China's reforms towards high-quality growth help curb carbon emissions: IMF chief

2021-04-16 09:47:20Xinhua Editor : Li Yan ECNS App Download

China's continuing reforms towards high-quality, sustainable, and balanced growth can help curb carbon emissions, International Monetary Fund (IMF) Managing Director Kristalina Georgieva said on Thursday.

"Shifting away from investment-heavy to consumption-led growth, and supporting the expansion of services and high-tech sectors ... will reduce the energy demand and carbon intensity of growth, thus, making it easier to achieve your climate goals," Georgieva said in remarks to a high-level seminar on green finance and climate policy held by the IMF and the People's Bank of China.

Noting that carbon pricing is the most efficient and cost-effective approach to curbing emissions, Georgieva said China's existing coal tax could eventually be scaled up to curb CO2 emissions.

"China is also taking a major step forward by introducing a national carbon emissions trading system for the power sector," she said, adding the system can become "more comprehensive" by shifting the focus to a cap on total emissions and gradually adopting more ambitious targets over time.

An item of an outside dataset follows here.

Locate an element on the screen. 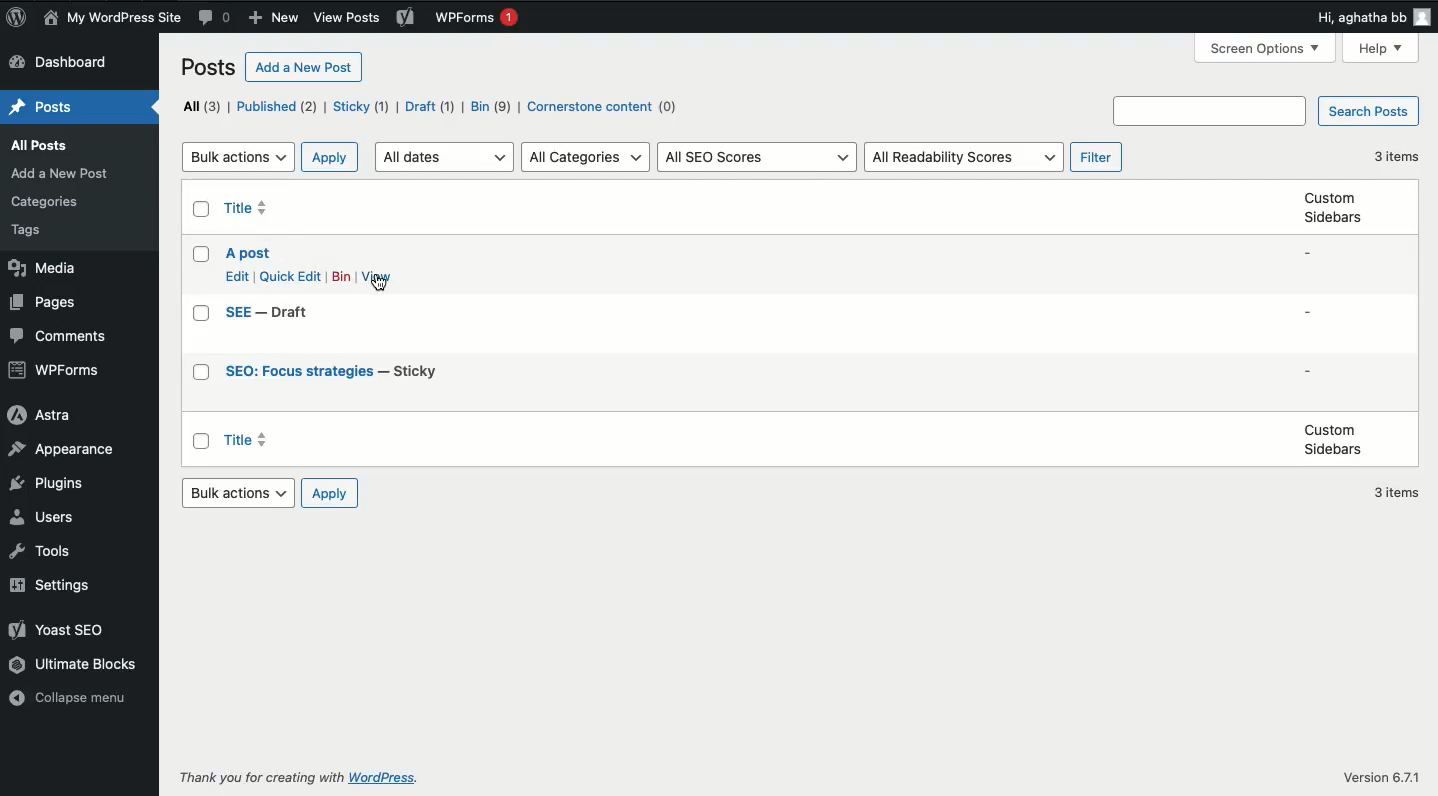 The height and width of the screenshot is (796, 1438). Astra is located at coordinates (43, 414).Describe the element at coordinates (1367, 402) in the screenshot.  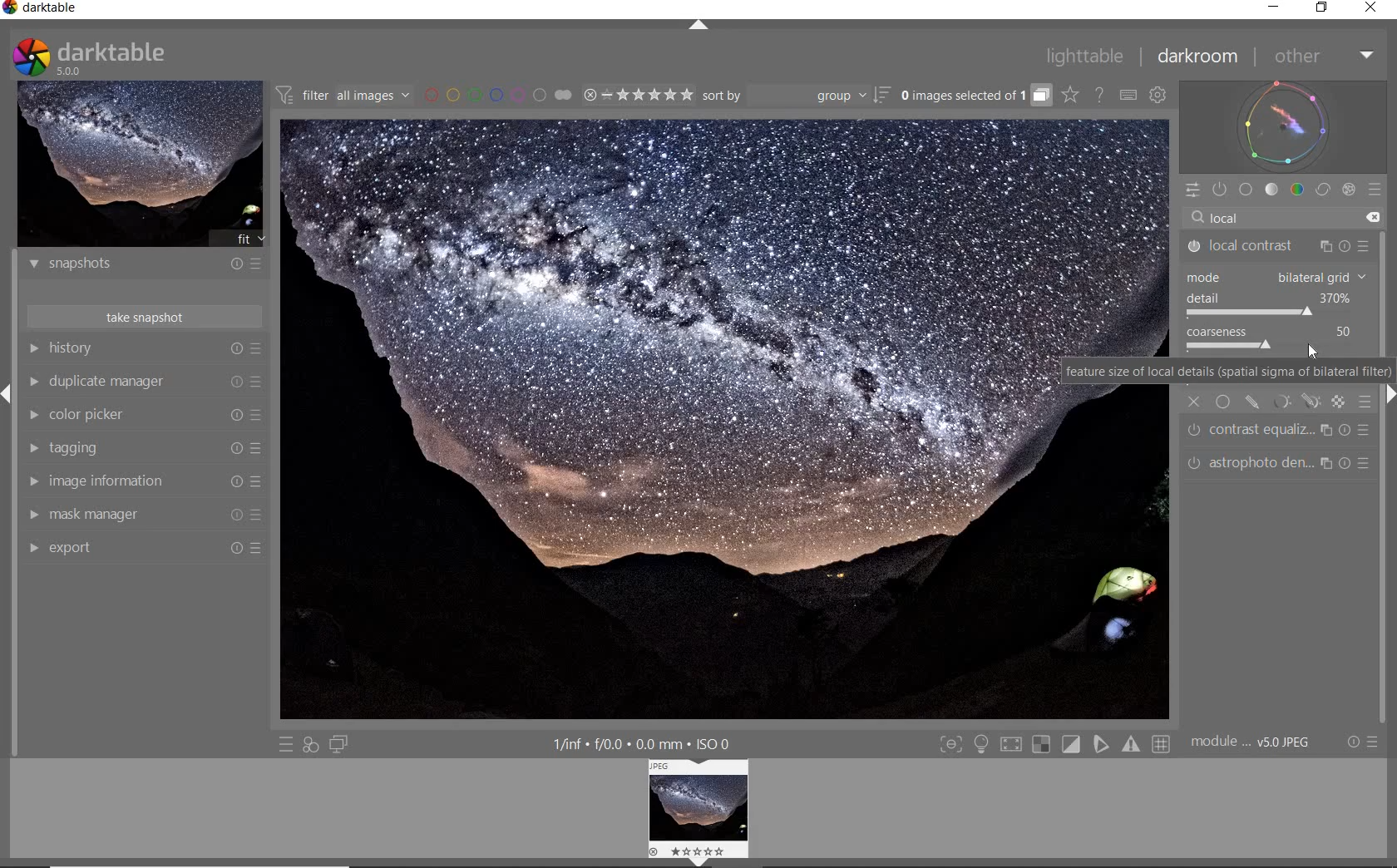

Georgieva also said the global economic outlook is "starting to become sunnier" as the IMF recently lifted its global growth forecast to 6 percent for this year and 4.4 percent in 2022.

China's economy is expected to grow at 8.4 percent this year, and the fund projects that "China will contribute on average more than one quarter to global GDP growth through 2026," she said.

Georgieva urged countries to turn the pandemic-induced crisis into opportunity by "building greener and more climate-resilient economies," which would help realize a more sustainable and inclusive recovery.

A policy mix of carbon taxes and green investment stimulus could increase the level of global GDP in the next 15 years by about 0.7 percent and create around 12 million new jobs through 2027, she said.

The international community, the IMF chief said, also needs to step up to provide the climate finance and technology transfers that developing economies need to enhance their own climate efforts.